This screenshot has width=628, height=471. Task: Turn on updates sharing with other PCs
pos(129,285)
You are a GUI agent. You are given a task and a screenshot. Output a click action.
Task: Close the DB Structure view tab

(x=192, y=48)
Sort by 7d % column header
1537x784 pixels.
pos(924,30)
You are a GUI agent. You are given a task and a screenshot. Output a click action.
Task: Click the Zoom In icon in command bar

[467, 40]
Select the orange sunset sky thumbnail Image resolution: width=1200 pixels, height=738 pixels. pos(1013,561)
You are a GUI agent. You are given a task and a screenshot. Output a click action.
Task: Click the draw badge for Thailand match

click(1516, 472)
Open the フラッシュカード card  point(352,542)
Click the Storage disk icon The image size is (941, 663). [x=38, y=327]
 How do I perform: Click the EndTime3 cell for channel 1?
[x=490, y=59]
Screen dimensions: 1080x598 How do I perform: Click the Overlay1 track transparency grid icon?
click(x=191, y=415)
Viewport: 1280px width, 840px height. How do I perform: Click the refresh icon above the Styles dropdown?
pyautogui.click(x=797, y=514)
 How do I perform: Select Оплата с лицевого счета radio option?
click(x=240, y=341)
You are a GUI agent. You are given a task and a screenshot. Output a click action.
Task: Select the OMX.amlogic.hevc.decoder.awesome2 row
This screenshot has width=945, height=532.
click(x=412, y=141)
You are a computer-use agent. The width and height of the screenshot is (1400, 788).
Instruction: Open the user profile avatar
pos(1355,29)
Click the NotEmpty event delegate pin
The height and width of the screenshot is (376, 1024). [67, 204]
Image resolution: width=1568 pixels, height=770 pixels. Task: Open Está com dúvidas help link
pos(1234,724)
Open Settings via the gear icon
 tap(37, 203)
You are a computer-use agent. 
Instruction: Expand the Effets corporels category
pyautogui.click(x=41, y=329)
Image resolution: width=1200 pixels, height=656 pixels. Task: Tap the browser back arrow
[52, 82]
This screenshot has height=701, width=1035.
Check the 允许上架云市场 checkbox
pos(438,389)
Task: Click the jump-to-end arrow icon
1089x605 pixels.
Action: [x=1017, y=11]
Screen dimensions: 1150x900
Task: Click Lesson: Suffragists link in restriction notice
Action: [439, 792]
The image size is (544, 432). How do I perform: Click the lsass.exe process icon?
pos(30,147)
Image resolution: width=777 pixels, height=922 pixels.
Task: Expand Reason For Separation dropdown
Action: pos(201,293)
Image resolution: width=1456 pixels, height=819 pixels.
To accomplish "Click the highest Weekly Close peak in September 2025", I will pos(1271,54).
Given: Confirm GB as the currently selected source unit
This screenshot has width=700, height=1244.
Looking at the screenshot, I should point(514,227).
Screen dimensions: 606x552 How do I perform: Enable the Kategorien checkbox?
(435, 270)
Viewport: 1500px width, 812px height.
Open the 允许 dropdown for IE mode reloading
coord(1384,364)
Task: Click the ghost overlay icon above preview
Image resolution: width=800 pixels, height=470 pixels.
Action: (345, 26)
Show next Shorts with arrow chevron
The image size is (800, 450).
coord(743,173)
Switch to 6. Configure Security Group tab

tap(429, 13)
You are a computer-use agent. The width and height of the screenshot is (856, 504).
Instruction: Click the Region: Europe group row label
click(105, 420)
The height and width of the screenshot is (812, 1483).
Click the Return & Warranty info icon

TASK OBJECTIVE —
Give back, unchanged, the run of lines in the listing above that begins at the line containing "The image size is (544, 432)." and ends at the line containing "Image resolution: width=1456", both included.

YOUR RESPONSE —
The image size is (544, 432). How do I perform: Click the lsass.exe process icon?
pos(30,147)
Image resolution: width=777 pixels, height=922 pixels.
Task: Expand Reason For Separation dropdown
Action: pos(201,293)
Image resolution: width=1456 pixels, height=819 pixels.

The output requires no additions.